Let There Be Fascism
Pulitzer prize winning writer and former war correspondent for the New York Times Chris Hedges has written a controversial and powerful book which details a scathing indictment of the Religious Right. Citing both the psychology and sociology of fascism and cults, including the work of German historian Fritz Stern, American Fascists: The Christian Right and the War On America, draws striking parallels between 20th-century totalitarian movements and the highly organized, well-funded “dominionist movement,” an influential theocratic sect within the country’s huge evangelical population.
Dr. James Luther Adams, my ethics professor at Harvard Divinity School, told us that when we were his age, he was then close to 80, we would all be fighting the “Christian fascists.”
The warning, given to me 25 years ago, came at the moment Pat Robertson and other radio and televangelists began speaking about a new political religion that would direct its efforts at taking control of all institutions, including mainstream denominations and the government.

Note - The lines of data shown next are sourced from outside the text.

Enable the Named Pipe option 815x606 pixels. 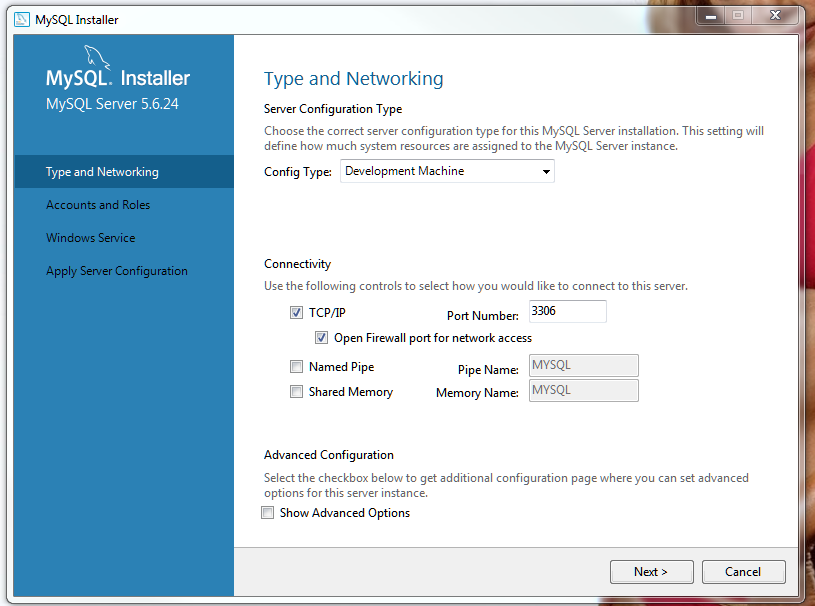(x=296, y=367)
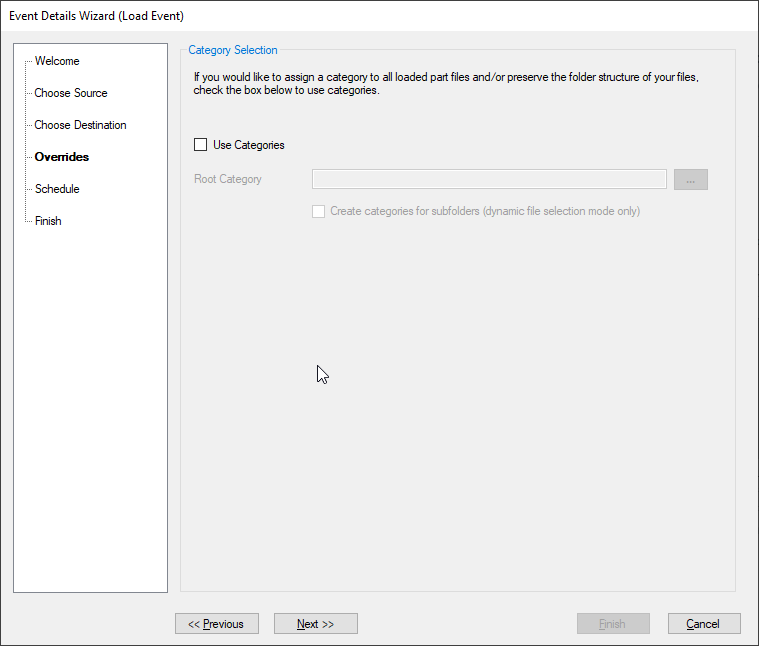Navigate to the Finish step in tree

[48, 221]
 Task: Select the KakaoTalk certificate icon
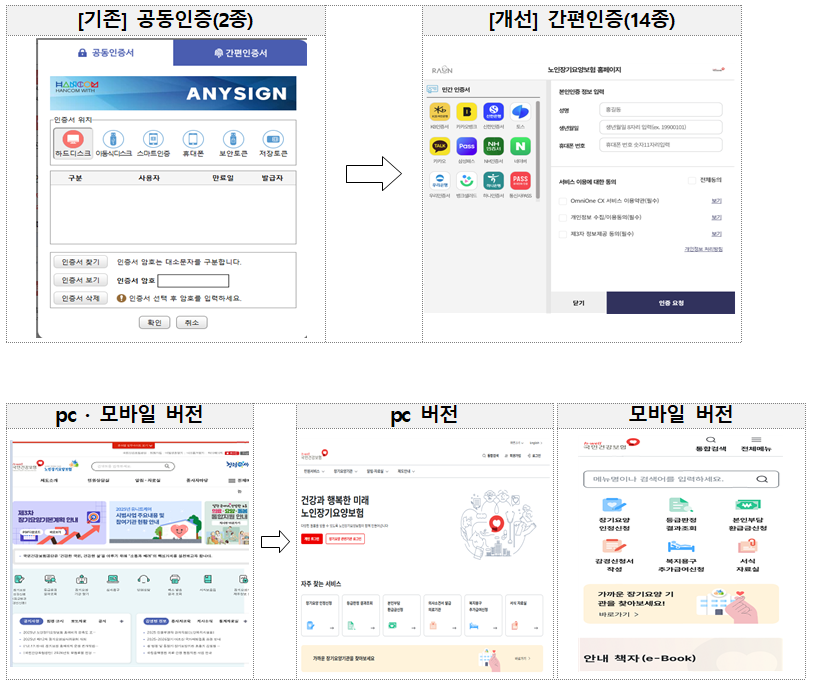tap(440, 146)
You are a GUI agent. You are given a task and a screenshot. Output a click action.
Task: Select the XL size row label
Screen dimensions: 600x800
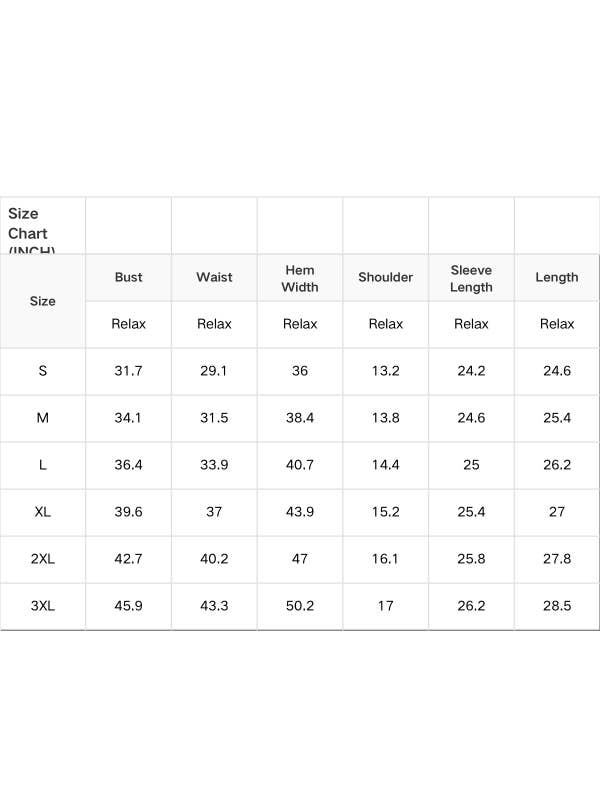[x=43, y=512]
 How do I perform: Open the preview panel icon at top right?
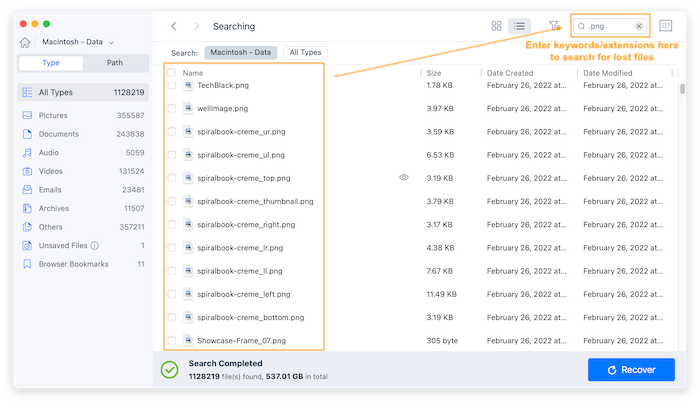(666, 26)
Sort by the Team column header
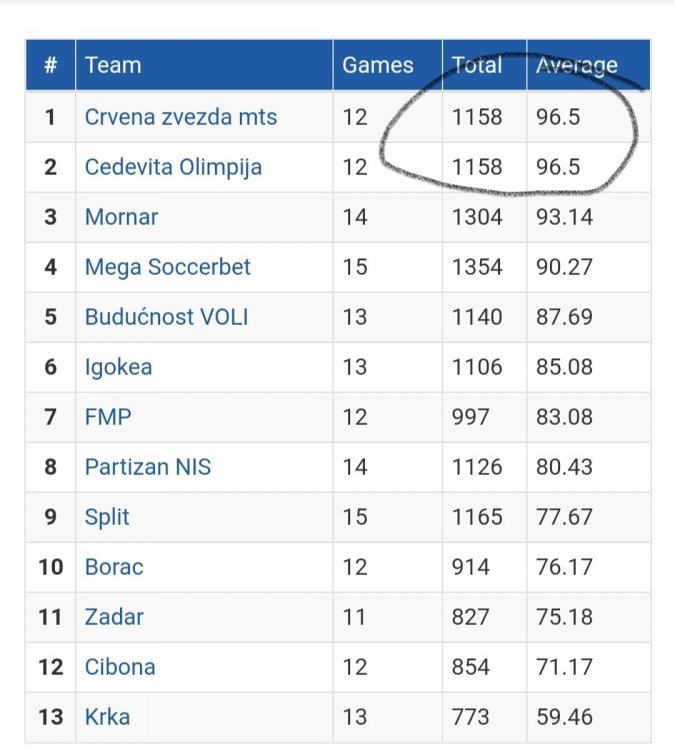The width and height of the screenshot is (675, 750). [x=113, y=66]
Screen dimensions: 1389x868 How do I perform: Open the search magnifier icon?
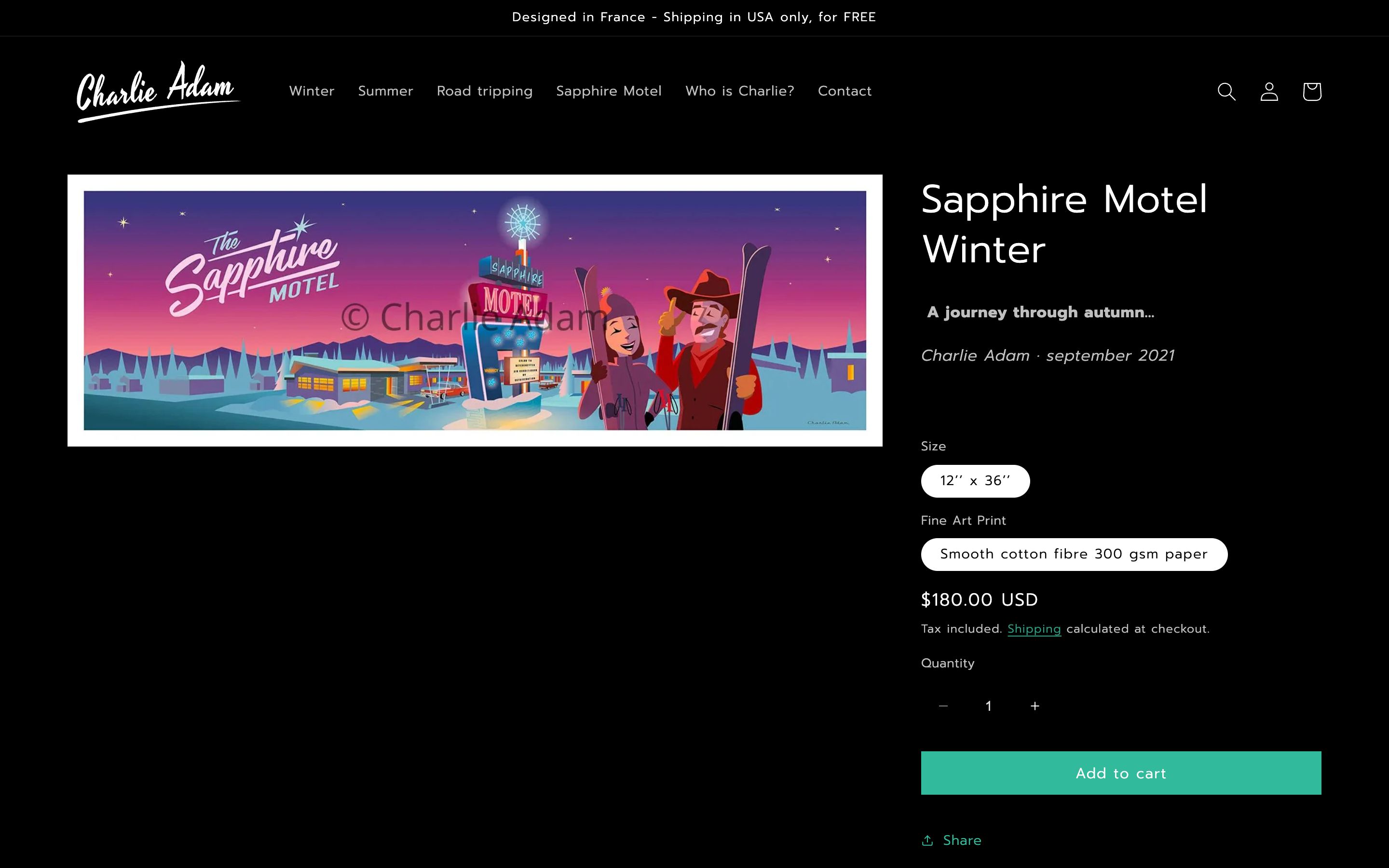coord(1226,91)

Its stated goal was to use the United States to create a global, Christian empire. It was hard, at the time, to take such fantastic rhetoric seriously, especially given the buffoonish quality of those who expounded it. But Adams warned us against the blindness caused by intellectual snobbery. The Nazis, he said, were not going to return with swastikas and brown shirts. Their ideological inheritors had found a mask for fascism in the pages of the Bible.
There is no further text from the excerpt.